What is a sales pipeline?  Sounds easy to understand and maybe it is. But after some recent conversations with some sales guys, I thought i should write down an explanation.

Many of you know that I am a very literal person.  I am a very direct person too – not much nuance in my communication style and not much making you guess what I mean.  Well, a sales pipeline should be the same way.  Here goes:

1.  VCs and most active startup investors love information.  The more info the founders/CEO give, the happier we are (I have written about this a few times).  It is kind of like cookies and the Cookie Monster.

2.  One of the key pieces of information is a projection model that shows a projected income statement and cash flow statement for the given year (the balance sheet for an early stage startup is less important, but also nice to have). Ideally, this would be delivered in December for following calendar year.  It is kind of like a flight plan.  Without the projection model the company is flying blind.  A detailed income statement with revenue on top and income/loss on the bottom and everything in between (COGS, gross margin, all those SGA expenses below gross margin, etc.).

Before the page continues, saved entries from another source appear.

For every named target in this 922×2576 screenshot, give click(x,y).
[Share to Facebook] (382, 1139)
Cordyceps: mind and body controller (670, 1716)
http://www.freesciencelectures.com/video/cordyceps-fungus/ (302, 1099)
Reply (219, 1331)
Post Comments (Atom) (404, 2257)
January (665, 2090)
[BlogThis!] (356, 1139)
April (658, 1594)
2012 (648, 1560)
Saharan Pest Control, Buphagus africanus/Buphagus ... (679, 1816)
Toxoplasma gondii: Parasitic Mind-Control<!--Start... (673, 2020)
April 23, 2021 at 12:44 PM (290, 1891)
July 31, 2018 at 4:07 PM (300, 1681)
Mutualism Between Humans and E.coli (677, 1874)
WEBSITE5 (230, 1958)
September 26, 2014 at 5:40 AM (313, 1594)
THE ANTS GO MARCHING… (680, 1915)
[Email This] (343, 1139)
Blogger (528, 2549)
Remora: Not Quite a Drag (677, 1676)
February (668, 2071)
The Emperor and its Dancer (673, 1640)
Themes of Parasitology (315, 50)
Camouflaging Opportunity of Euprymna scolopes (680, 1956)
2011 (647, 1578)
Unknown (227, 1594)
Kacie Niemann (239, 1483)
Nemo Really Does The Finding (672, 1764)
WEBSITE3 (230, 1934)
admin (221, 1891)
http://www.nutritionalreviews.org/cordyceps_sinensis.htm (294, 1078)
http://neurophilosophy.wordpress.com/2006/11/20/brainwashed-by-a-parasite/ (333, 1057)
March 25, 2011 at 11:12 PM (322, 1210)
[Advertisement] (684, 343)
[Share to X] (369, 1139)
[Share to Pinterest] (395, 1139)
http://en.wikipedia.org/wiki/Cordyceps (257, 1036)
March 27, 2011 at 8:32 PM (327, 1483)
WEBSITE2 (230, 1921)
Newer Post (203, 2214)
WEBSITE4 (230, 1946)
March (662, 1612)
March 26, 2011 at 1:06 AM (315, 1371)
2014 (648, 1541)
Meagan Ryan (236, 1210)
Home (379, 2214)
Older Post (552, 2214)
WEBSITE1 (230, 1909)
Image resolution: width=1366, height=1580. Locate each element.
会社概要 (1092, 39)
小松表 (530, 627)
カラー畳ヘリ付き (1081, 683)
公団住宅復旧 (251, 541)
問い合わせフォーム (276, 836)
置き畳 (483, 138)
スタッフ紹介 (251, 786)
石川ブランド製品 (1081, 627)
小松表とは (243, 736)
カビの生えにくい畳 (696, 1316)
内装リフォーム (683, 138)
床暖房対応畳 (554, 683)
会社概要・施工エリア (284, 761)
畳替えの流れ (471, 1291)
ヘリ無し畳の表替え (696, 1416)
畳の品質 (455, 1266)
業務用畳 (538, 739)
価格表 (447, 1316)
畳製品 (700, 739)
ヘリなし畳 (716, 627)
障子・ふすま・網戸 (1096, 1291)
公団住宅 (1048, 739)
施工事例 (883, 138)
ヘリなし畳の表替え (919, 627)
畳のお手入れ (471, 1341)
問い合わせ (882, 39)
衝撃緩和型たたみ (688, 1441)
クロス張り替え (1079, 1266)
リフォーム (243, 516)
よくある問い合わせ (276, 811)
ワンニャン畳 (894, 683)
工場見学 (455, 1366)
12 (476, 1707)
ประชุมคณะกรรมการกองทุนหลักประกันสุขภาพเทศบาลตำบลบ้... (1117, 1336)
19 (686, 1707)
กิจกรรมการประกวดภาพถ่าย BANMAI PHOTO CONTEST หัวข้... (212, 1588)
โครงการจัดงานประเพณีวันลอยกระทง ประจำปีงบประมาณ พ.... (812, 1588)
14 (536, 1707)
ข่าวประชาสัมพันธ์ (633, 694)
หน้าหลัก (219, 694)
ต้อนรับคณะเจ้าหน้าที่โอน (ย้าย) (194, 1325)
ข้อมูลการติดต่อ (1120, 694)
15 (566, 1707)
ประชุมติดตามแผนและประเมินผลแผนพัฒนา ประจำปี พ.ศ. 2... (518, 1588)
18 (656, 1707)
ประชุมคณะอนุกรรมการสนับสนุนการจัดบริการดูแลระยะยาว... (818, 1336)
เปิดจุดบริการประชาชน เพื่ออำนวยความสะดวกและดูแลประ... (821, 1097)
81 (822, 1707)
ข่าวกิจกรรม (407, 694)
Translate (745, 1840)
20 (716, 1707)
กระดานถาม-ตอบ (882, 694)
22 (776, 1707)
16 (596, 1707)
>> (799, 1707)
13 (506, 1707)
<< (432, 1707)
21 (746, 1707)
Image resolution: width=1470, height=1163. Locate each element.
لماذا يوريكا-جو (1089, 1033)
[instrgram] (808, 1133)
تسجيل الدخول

3.  The sales pipeline clearly relates to the revenue projection and for this post I am going to limit it to that – if sales are projected to explode it also typically means that expenses explode too, but the pipeline is, well the pipeline.

4.  Sales pipeline = the customer orders that produce the product order backlog (if a physical product company) and then the revenue for each month of the 12 month projection.

5.  And I don’t mean customers by some vague code like customers 1, 2, 3 and 4.  I mean a literal list of customers by name, unit amount, expected PO date, expected product ship date (last time I checked you cannot have revenue without shipping the product), and expected revenue.  A bonus is to show selling price by order so that everyone can understand differences in the way customers are being treated (like volume discounts, incentives, etc.).

6.  So, if the projection says $40,800 of revenue for July, $67,000 of revenue for August, $133,400 of revenue for September, then the head of sales (be it the CEO or a separate head of sales) better have a list of projected orders by customer by month to back this up.

7.  In other words, the sales pipeline FEEDS the monthly revenue projection (the TOP line) in the projection model.

8.  Clearly, the months that are closer in time will have more firm customers and orders.  The months further out in time will have less firm customers and orders.  But without an actual sales pipeline, the revenue projection is an utter guess.  With the sales pipeline it is an educated guess.  Educated guesses are always better.

9.  The pipeline can be changed during the year and the projection model can and should be updated.  It is always nice to keep the original projection model on a separate tab to enable everyone to see the changes and see the slips or unexpected successes.

Hope that makes sense.  Have a sales pipeline!  It should form a major part of any board meeting package and result in a lot of discussion.